I am still waiting for a proper browser based mail client that will let me read email from a variety of IMAP servers, rather than email 'clients' that are actually not clients, but just interfaces to a particular email service.
What is the advantage of "browser based" in this case? It sounds like you're asking for a mail client that's not tied to a particular mail provider's website, and that's what native clients have provided ever since IMAP was developed.
I think the difference is a browser extension would be portable (and work on locked-down thin clients such as chromebooks where "native" clients are "browser based").
Relatedly, I really, really, wish ChromeOS would support smartcards but reading the frustration of the government/military types that have been begging for this feature for years with no real interest by Google is very disappointing. I really like the form factor of YubiKey Neo that simply hangs on your keychain and just sticks into a USB port to become a smartcard. We're also never going to have gpg-agent on ChromeOS so smartcards is pretty much the only way to keep the private keys off the machine.
It's a nice effort, but effectively no easier than simply composing my message in nodepad/emacs/vi, PGP encrypting it, and pasting that into gmail. And that's far too difficult for 95% of the email using public.
Years ago I would've loved this, but I'm just too productive with a native mobile app. I may only be in this app 20% of the time, but I wouldn't trade that 20% for encryption.
Native apps already have good support for encryption in general. The default Mail app in OS X has a button for it, for example. The only thing new here is bringing it to the big webmail clients via browser add-ons.
Mail on both OSX and iOS have native support for S/MIME, which I've been using daily for many years. You can use it to sign and/or encrypt emails.
Keys are stored in the keychain. S/MIME uses a CA-based system for authentication, so the pro is that you don't even need to do key management (it is sufficient that one user sends you a signed message - and you use the CAs to validate the signature), and the key is automatically imported into the keychain. The con of the CA-based system are the same of SSL/TLS.
The only non-user-friendly pass is acquiring the certificate, which is as hard as getting a server SSL certificate; not complicated for an IT professional, but impossible for a casual user (plus, you have to pay them, unless you use StartSSL). Once the certificates are installed, the whole experience is mostly dumb-user proof.
For enterprises, OSX & iOS supports pulling the certificate from a specific ActiveDomain/LDAP record, so that you can automatically send encrypted mails to anybody in the company, even if you haven't communicated to them before; moreover, they support deployment through configuration profiles, so that it gets auto-installed and auto-configured for the end user.

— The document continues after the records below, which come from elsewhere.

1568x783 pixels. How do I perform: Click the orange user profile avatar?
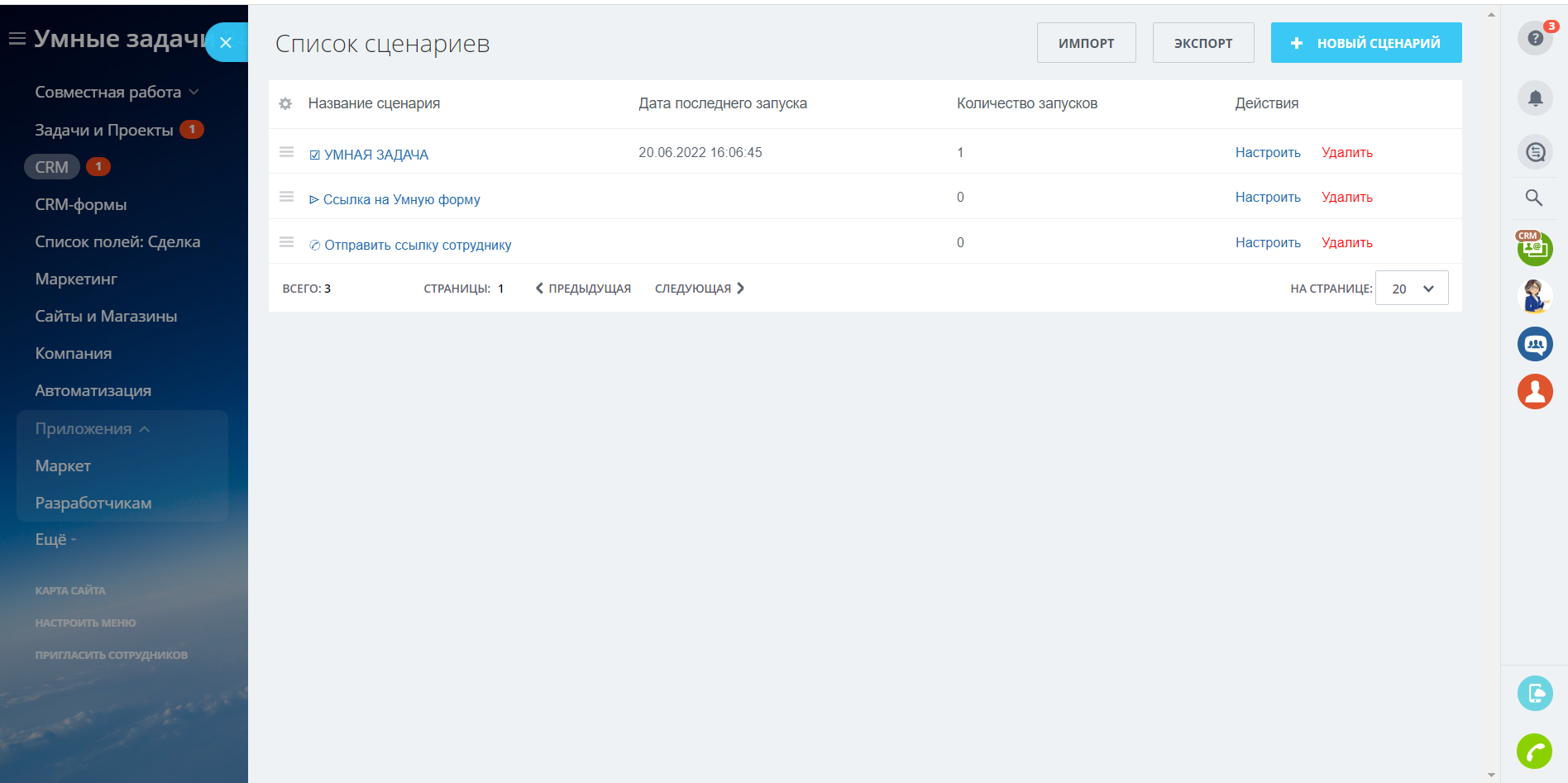[x=1535, y=392]
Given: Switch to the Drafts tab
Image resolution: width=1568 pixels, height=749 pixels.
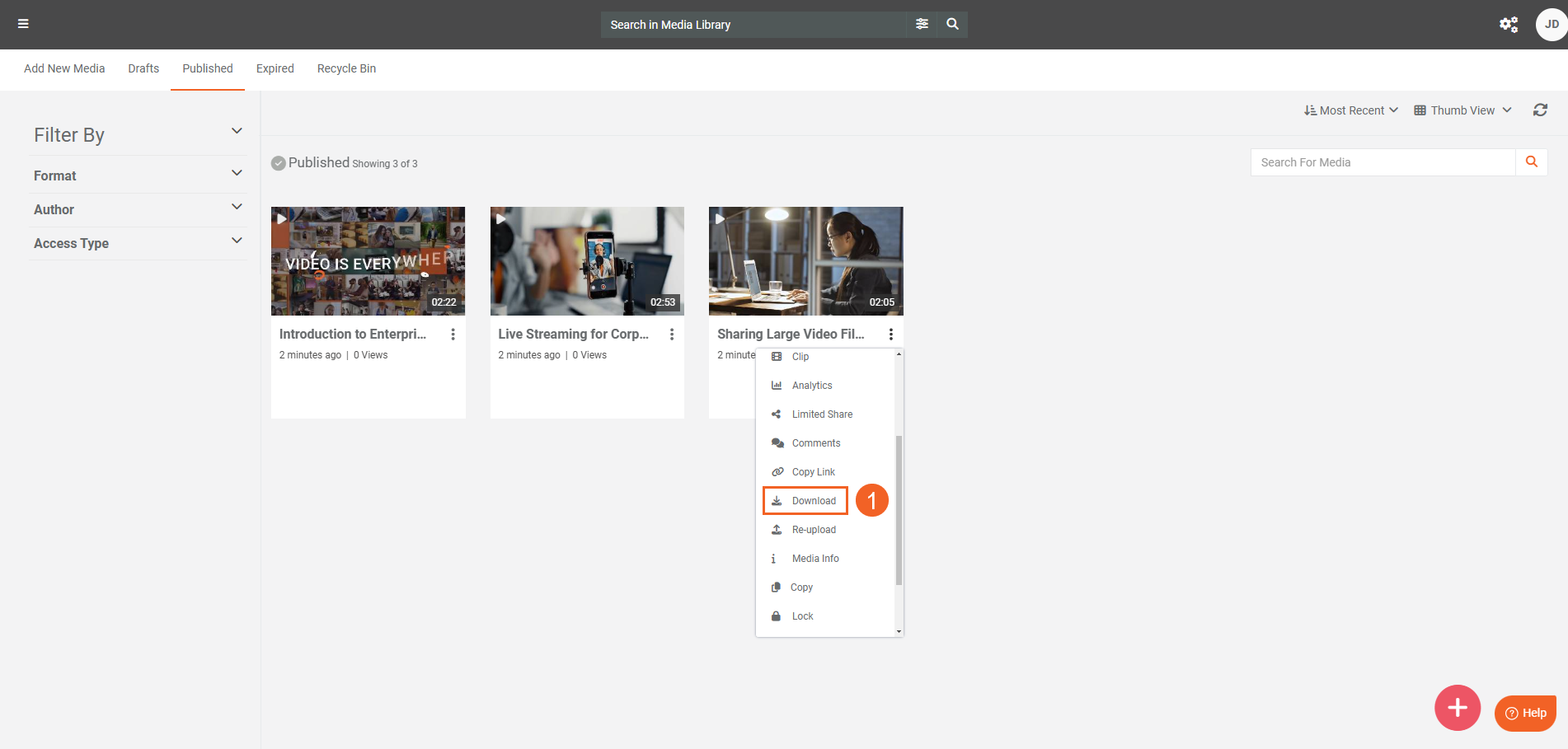Looking at the screenshot, I should click(x=143, y=68).
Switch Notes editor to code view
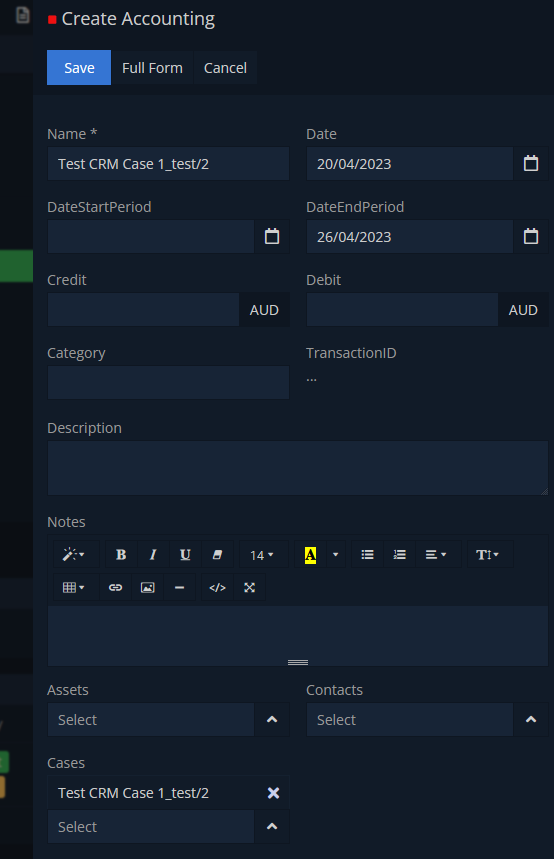554x859 pixels. 218,587
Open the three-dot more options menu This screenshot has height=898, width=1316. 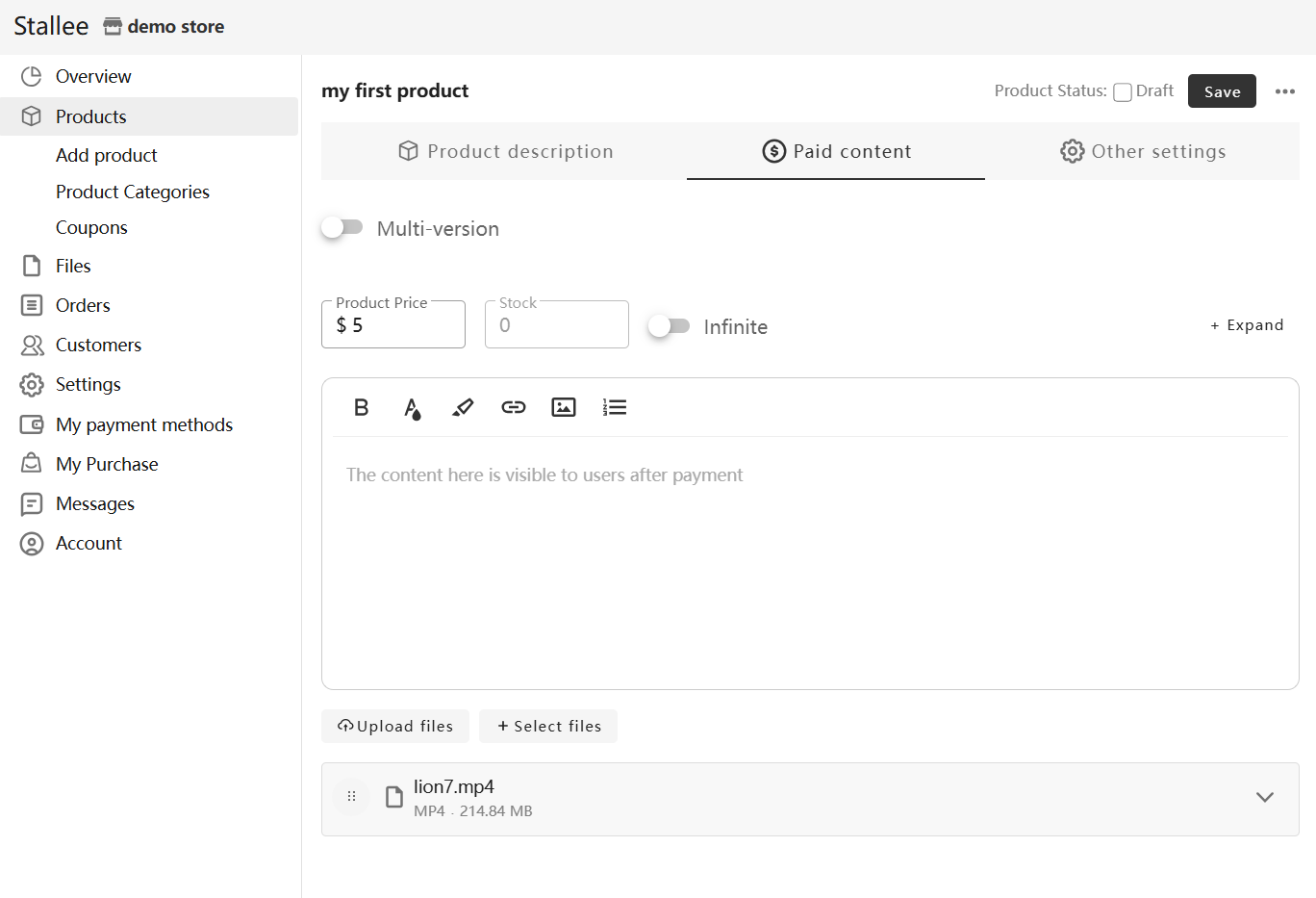click(x=1284, y=91)
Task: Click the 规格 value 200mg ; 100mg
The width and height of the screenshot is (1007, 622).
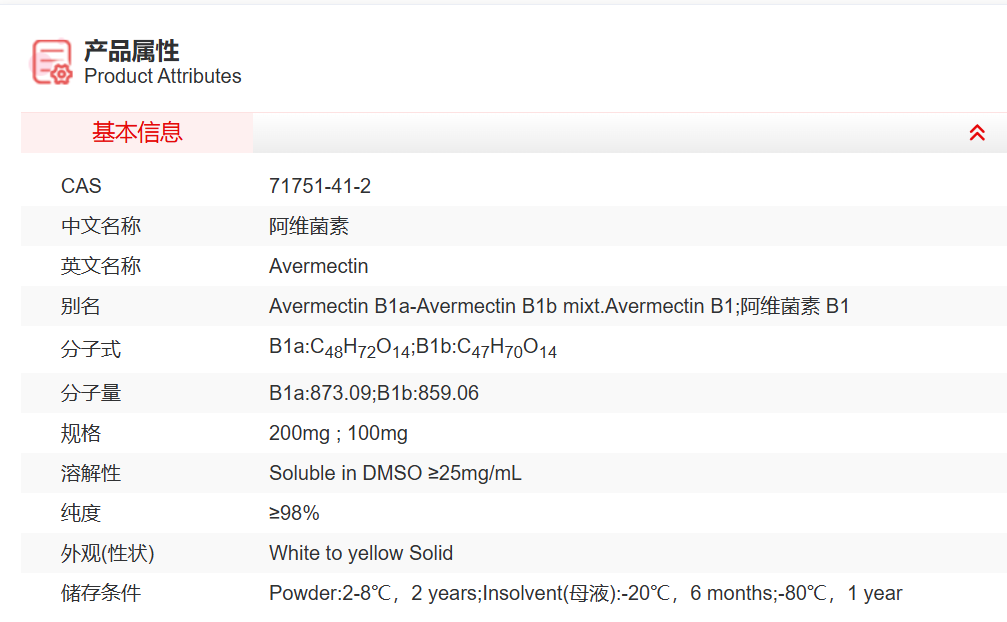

Even if you put a good title the HN mods tend to strip it to be more bland anyway. I'd much rather they just allow duplicate story submissions with different titles and let the crowd pick the best title with voting. They aren't doing a good job with staff enforced titles.
It would be amazing if Windows, Mac and Linux all would support some sort of "safe" gpg/pgp storage. I don't remember if I'm making this up, but i believe the OS X keyring can do this. There really should be no reason why every application should roll their own storage and interaction of the private key.